Problem to work on: In your answer, print each of the records below exactly.

Supplied information:
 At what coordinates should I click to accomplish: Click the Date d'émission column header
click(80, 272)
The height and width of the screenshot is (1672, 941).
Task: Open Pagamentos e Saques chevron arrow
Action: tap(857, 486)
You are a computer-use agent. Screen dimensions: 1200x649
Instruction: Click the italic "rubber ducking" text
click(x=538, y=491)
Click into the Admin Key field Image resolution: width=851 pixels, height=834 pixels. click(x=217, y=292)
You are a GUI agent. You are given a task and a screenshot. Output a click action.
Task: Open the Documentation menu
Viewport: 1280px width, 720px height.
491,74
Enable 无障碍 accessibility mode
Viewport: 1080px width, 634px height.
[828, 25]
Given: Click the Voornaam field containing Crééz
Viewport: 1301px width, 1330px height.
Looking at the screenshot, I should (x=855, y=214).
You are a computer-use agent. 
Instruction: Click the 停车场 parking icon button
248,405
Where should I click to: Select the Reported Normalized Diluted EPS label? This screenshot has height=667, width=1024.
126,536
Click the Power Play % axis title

Result of this task:
 At what coordinates should I click to accomplish: Click the Date d'émission column header
click(80, 272)
The height and width of the screenshot is (1672, 941).
Task: Open Pagamentos e Saques chevron arrow
Action: tap(857, 486)
You are a computer-use agent. Screen dimensions: 1200x649
Instruction: Click the italic "rubber ducking" text
click(x=538, y=491)
Click into the Admin Key field Image resolution: width=851 pixels, height=834 pixels. click(x=217, y=292)
You are a GUI agent. You are given a task and a screenshot. Output a click action.
Task: Open the Documentation menu
Viewport: 1280px width, 720px height.
491,74
Enable 无障碍 accessibility mode
Viewport: 1080px width, 634px height.
[828, 25]
Given: Click the Voornaam field containing Crééz
Viewport: 1301px width, 1330px height.
Looking at the screenshot, I should (x=855, y=214).
You are a computer-use agent. 
Instruction: Click the 停车场 parking icon button
248,405
Where should I click to: Select the Reported Normalized Diluted EPS label? This screenshot has height=667, width=1024.
126,536
Click the Power Play % axis title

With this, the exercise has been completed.